My intent was to have:
(defmulti foo (fn [x y]
                (:type x)))

Notice that my buggy code didn't cause any functional misbehaviour, only a memory leak due to the caching mechanism of the multi method.
even though it applies to results of dispatch, the results could be provided as input from the outside world or other programs that cannot be assumed to be bounded unless the programmer has made sure that is the case. I do think this is rather different to the protocol caches due to type vs value, imagine a multimethod that dispatches on count, you could specialise for 0,1,2 and then leave :default to handle other cases, or a :type field whose value is selected on a HTML form, :default could be a fallback for invalid selections.
Just to add another case to the list of accidental problems that can trip people up. A memory leak appeared in a service recently that was caused by upgrading some dependencies. The problem combination was plumatic schema + ring swagger + compojure api.

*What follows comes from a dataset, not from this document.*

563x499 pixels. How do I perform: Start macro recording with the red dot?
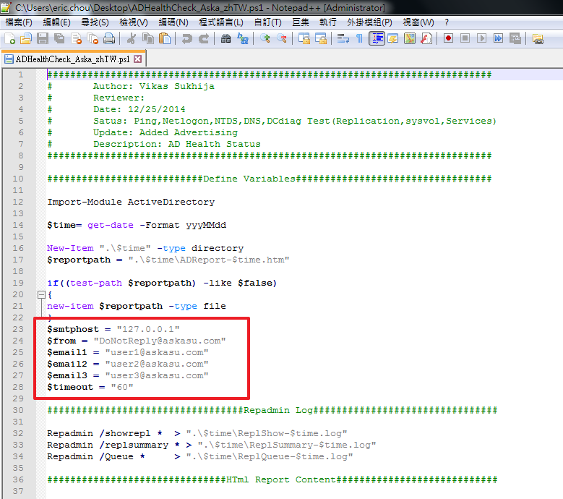pos(448,38)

Schema changed to return an anon fn in this commit: https://github.com/plumatic/schema/commit/2191f9e2982da74410c14686ca6c3436e802afc0 and ring swagger uses `identity` as a dispatch fn https://github.com/metosin/ring-swagger/blob/0ef9046174dec0ebd4cbf97d6cc5c6846ef11996/src/ring/swagger/coerce.clj#L178 so when using a map in the query params in a compojure api call, it eventually bottoms out at putting an anon fn into the method cache for `ring.swagger.coerce/custom-matcher` (and `time-matcher`) on every request. We solved our problem by downgrading schema and increasing the priority on migrating to spec/malli, but I just wanted to add a note that there are some libs in the wild that use `identity` as a multimethod dispatch fn which seems like a red-flag we should be aware of.
I was not aware of this and the ring-swagger thing is my doing. Happy to take a fix there.